**CONSIGNA**
Cite literalmente el pasaje del texto sobre China y el sistema de derechos humanos de la ONU que comienza en "Sobre diez, hay" y termina en "debido sustento democrático.".
--- SECCIÓN DEL DOCUMENTO ---
China no se opuso a las restricciones. Y en tal marco se erigió en referente del Derecho al Desarrollo en el seno del Consejo, un derecho que las países occidentales, preferentemente ricos, no reconocen que deba tratarse en ese foro, y en consecuencia lo boicotean. De cualquier modo no hay ningún Relator o miembro de un Grupo de Trabajo de origen chino, en la dotación actual del Consejo, que aumentó en número del 2006 a la fecha: 68 expertos temáticos en Relatorías y Grupos de Trabajo, y 12 a cargo de vigilar países a raíz de la represión indiscriminada (Bielorrusia, Camboya, Eritrea, Mali, Myanmar, Siria, República Centroafricana, Iran, Corea del Norte, Somalia, Sudan, y Territorios Ocupados de Palestina).
La excepción que podría confirmar la regla de la ausencia de expertos independientes chinos en el Consejo, se da en el espacio más amplio del sistema de derechos humanos de la ONU, donde tienen cabida los llamados órganos de control de tratados. Son los Comités que crean los propios Estados que ratifican una Convención o un Pacto, por vía de la designación a través del voto secreto de ellos mismos, de expertos con el fin de indirectamente auto-controlarse, autorizándolos a que celebren exámenes por Estado cada 4 años.
Sobre diez, hay ciudadanos chinos en cuatro de ellos, a saber: Eliminación de Todas las Formas de Discriminación Racial; Tortura, Derechos Económicos, Sociales y Culturales, y Eliminación de la Discriminación contra la Mujer. Hipotéticamente quizá esta opción se deba a que China prefiere inclinarse ante el sufragio colectivo de una asamblea de Estados mancomunados en preservar confidencialmente un bien común, antes que subordinarse a un mecanismo burocrático de diplomáticos, a merced de los gobiernos de turno, sin un debido sustento democrático.
--- MATERIAL EXTRAÍDO ---
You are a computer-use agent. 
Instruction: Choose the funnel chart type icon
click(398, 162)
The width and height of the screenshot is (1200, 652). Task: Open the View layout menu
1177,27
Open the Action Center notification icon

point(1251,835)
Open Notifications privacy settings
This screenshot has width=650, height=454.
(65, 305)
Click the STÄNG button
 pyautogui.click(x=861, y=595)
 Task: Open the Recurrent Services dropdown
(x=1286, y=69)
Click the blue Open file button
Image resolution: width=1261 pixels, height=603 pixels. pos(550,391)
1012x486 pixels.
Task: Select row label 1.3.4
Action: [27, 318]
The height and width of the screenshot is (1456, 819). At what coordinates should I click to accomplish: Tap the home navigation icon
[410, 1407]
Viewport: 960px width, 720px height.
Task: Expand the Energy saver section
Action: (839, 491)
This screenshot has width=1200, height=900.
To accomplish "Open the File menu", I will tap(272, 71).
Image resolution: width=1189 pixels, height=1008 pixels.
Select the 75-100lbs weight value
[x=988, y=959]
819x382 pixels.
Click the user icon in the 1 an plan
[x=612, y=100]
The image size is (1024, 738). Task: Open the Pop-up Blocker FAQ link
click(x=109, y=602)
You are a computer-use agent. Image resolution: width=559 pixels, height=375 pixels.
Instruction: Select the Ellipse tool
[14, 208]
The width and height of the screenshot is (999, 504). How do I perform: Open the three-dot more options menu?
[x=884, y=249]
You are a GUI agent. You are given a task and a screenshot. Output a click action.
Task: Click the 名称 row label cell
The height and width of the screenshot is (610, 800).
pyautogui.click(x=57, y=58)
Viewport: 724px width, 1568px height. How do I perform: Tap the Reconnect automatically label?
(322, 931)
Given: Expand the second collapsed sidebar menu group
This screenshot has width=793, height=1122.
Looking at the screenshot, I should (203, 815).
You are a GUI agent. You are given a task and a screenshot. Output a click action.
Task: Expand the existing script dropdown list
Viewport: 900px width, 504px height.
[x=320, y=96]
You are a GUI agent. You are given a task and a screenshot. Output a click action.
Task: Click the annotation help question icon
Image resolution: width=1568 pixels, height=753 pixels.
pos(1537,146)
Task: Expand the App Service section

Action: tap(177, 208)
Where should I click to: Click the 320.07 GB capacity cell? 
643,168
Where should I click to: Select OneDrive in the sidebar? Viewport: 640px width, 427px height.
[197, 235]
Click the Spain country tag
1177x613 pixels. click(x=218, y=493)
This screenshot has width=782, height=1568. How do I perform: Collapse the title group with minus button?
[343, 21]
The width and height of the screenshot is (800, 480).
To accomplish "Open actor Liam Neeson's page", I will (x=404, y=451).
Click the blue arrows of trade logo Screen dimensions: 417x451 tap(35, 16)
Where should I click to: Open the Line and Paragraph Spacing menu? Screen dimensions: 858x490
---
**SOLUCIÓN PROPUESTA**
Sobre diez, hay ciudadanos chinos en cuatro de ellos, a saber: Eliminación de Todas las Formas de Discriminación Racial; Tortura, Derechos Económicos, Sociales y Culturales, y Eliminación de la Discriminación contra la Mujer. Hipotéticamente quizá esta opción se deba a que China prefiere inclinarse ante el sufragio colectivo de una asamblea de Estados mancomunados en preservar confidencialmente un bien común, antes que subordinarse a un mecanismo burocrático de diplomáticos, a merced de los gobiernos de turno, sin un debido sustento democrático.